Washing Machine

Nothing much happening here at the moment. I got a new washing machine a few months ago and it's got more controls than you'd need to fly the starship Enterprise.

On the left quadrant there's twentythree programs to choose from. Then there's switches for the sub-programs. About ten of them. Then you can set the heat for different sections of each wash. Wash cycle, rinse and so on. Then there's spin speed and drying cycle. LED numbers flicker on in different panels depending on what you select. There's a clock that tells you how much time it's used and how much it has to go. Most fascinating is a vertical row of green LEDs on the right that let you know what the machine is up to if you can understand what the little symbols next to each light mean. Then there's the 'eco-friendly' and 'low energy' buttons.
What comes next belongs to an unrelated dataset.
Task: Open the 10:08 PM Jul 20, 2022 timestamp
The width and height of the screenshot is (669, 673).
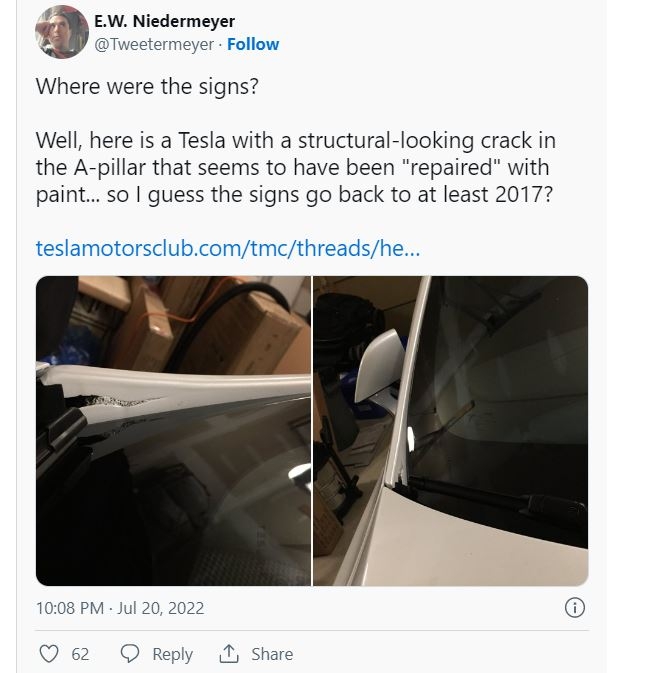Action: click(x=120, y=608)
The only one I'm interested in is the red LED at the bottom that tells me that machine has locked the door and there's nothing that you can do until machine has finished. And it's so quiet that the noise of my shirt buttons hitting the glass in the door is louder than the machine. You wouldn't know if it was creeping up on you so I spend a lot of time watching it.

Back in the days when I was single my washing machine was a metal box. You put washing in at the top and then used a hosepipe from the tap to put in water which you hoped might be at the right temperature. Then you turned it on until you thought it had done its job or you just got bored looking at it. Then you'd need another hospipe to pump the water back into the sink. Then you pumped in cold water and pumped it out a few times until you considered it rinsed.
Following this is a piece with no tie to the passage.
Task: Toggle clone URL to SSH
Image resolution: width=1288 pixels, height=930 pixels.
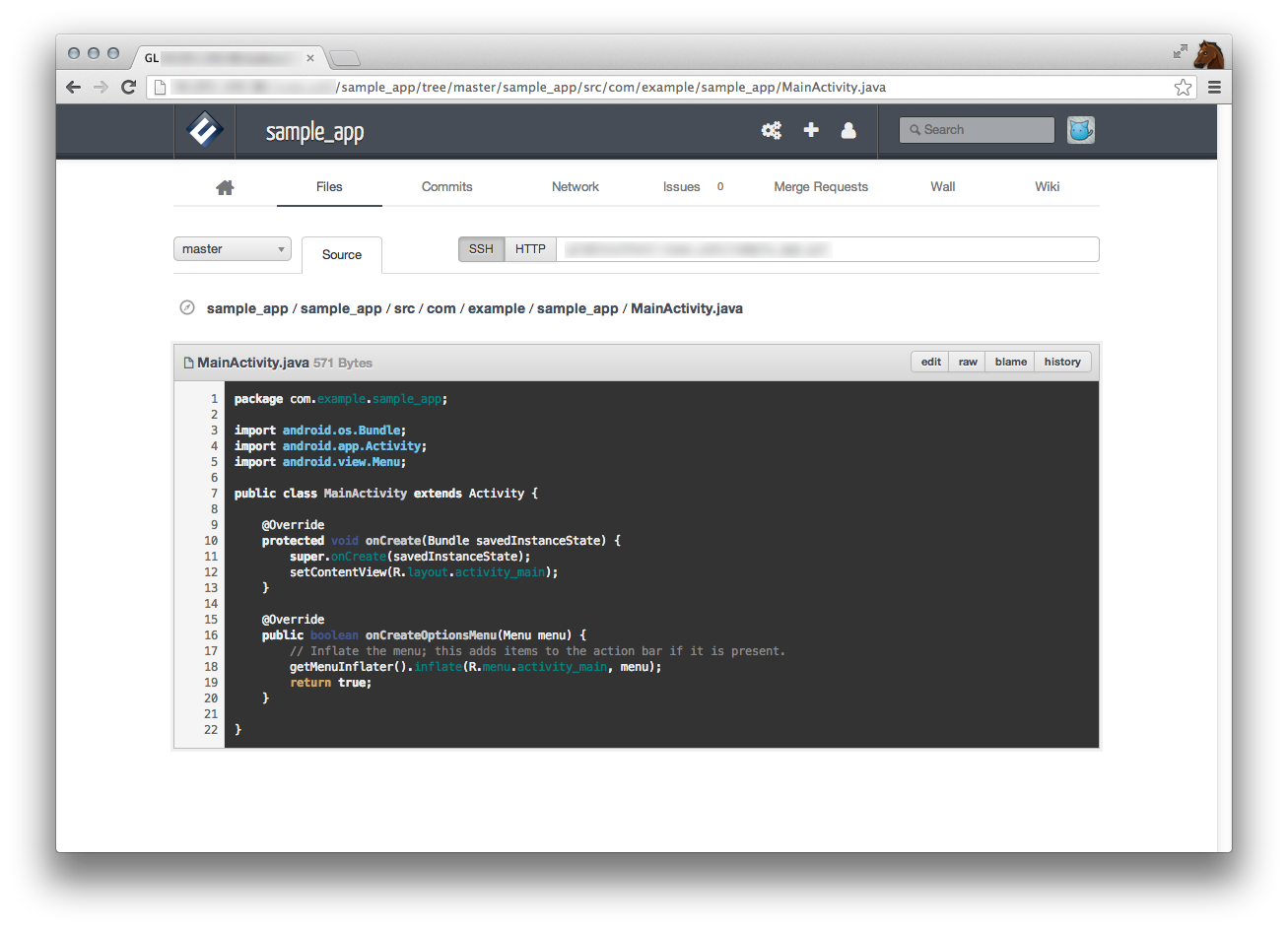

The drying machine was a vertical cylindrical drum and I'd need to drag the soggy washing to one machine from the other. There was a spout at the bottom and when I turned it on it'd start spinning like mad and gushing out water that I'd need to catch in a washing up bowl. It used to dance around the kitchen with me trying to hold it in place while kicking the washing up bowl around in a vain attempt to keep it under the spout.

By then my kitchen'd be under about a quarter of an inch of water. Cat used to retire in disgust when he saw the machines coming out. He'd go off upstairs to bed for a few hours.

My mum used to do all this outside with an aluminium barrel full of hot water, a dollypeg and a mangle when I was little. Heaven knows what she would have made of the droid in my kitchen.